What he couldn’t understand was the atrophy of his ambition, his sudden inability to reach a threshold of drive and desire that would bring him into the highest echelon of the company. His intelligence was unimpaired; his memory was perfect, frighteningly so at times. Yet in the three years that he’d been back at work, he’d hesitated over the smallest decisions, unable to focus his thoughts, intimidated by the endless chain of consequences that each one provoked.
And in those years Morgan had seemed to lose interest in him, had become cool, preoccupied, indifferent.
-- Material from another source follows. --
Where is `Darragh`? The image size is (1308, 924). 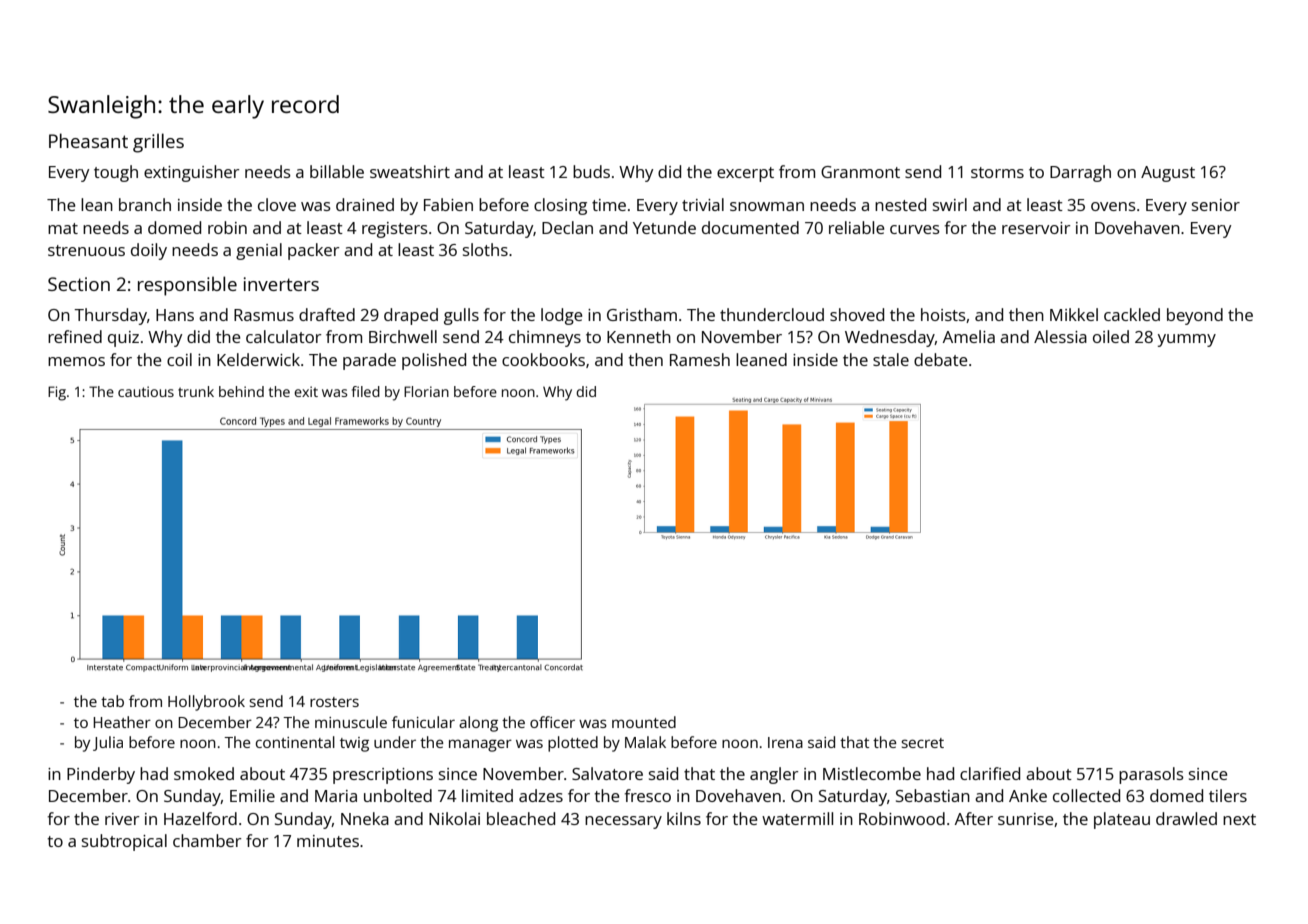
Darragh is located at coordinates (1080, 173).
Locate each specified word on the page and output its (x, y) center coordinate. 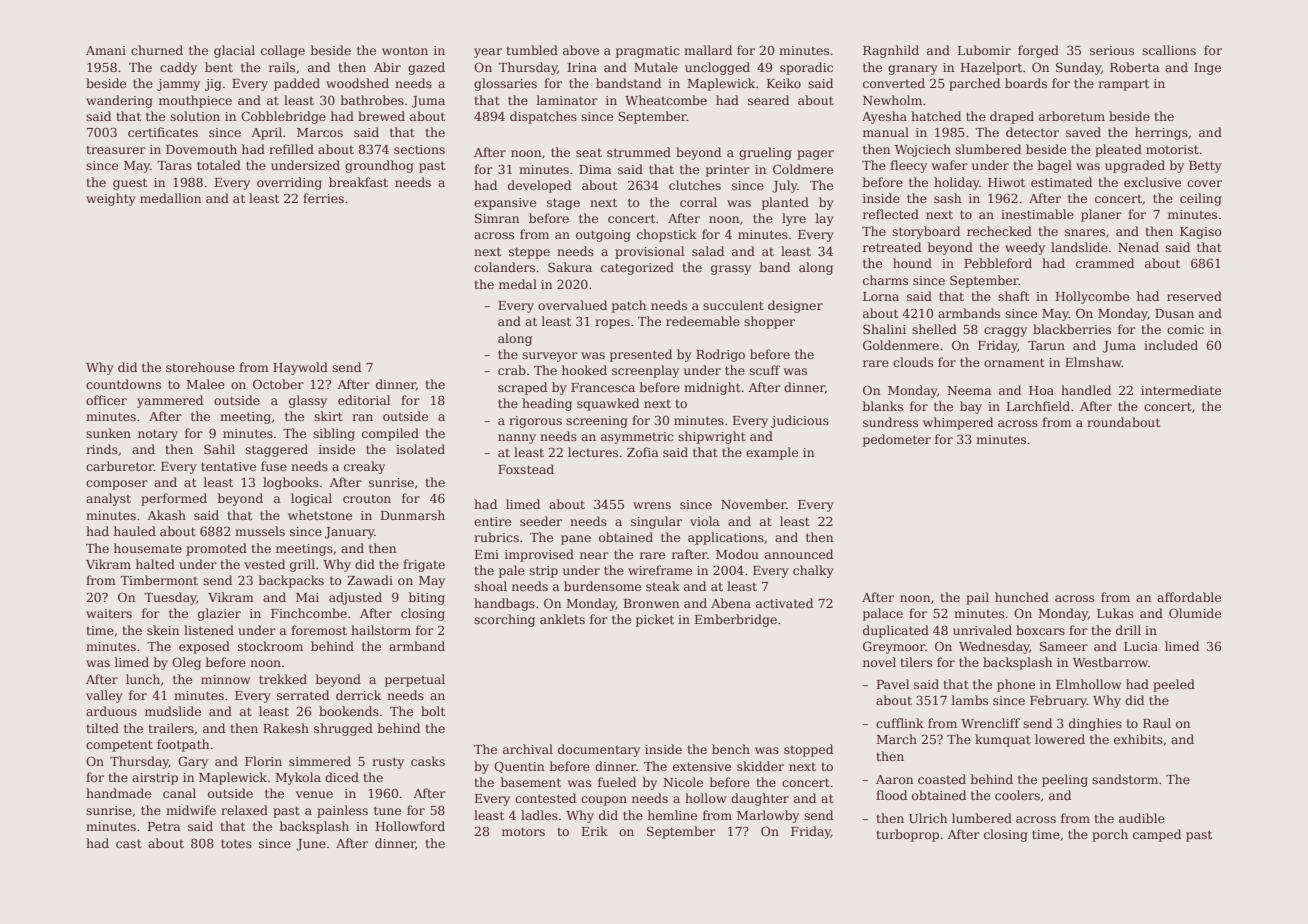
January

Before the war, before the wound, there had been a moment, an instant, when Kane had seen fear in Morgan’s eyes, fear of what Kane was becoming, of his growing power in the company, of the physical strength and competence he’d developed in basic training.
But not since. Even when Morgan had first suggested the Mars mission, it was offhand, as if he didn’t care whether Kane went or not. Kane himself had brought it up the second time, and pursued it.
And so, he thought, this was where it had brought him. Lying on a canvas sling, a sack of raw nerve endings and sublimated combat training, knowing that if they couldn’t come up with a working lander, if they had to turn around for another endless, horizonless, destinationless trip, he would be the first to crack.
Kane is an interesting character in part because he has mysterious, vivid dreams about fictional quests. Later, he begins rambling about a pattern, an obvious reference to what Shiner calls Joseph Campbell’s Pattern of the Hero in an author’s note. (The pattern is popularly known as the hero’s journey or the monomyth.) Kane functions as meta-commentary on the nature of fiction; his awareness of his lack of agency, of his being used by other characters without his consent, calls to mind the nature of fictional creations, which are always subject to the whims of their creators.
I was feeling a little under the weather on Sunday, and I ended up zipping through Frontera in four or five hours that evening. It’s a fun read, and it brings up some interesting ideas, but I think it will mainly appeal to science fiction aficionados.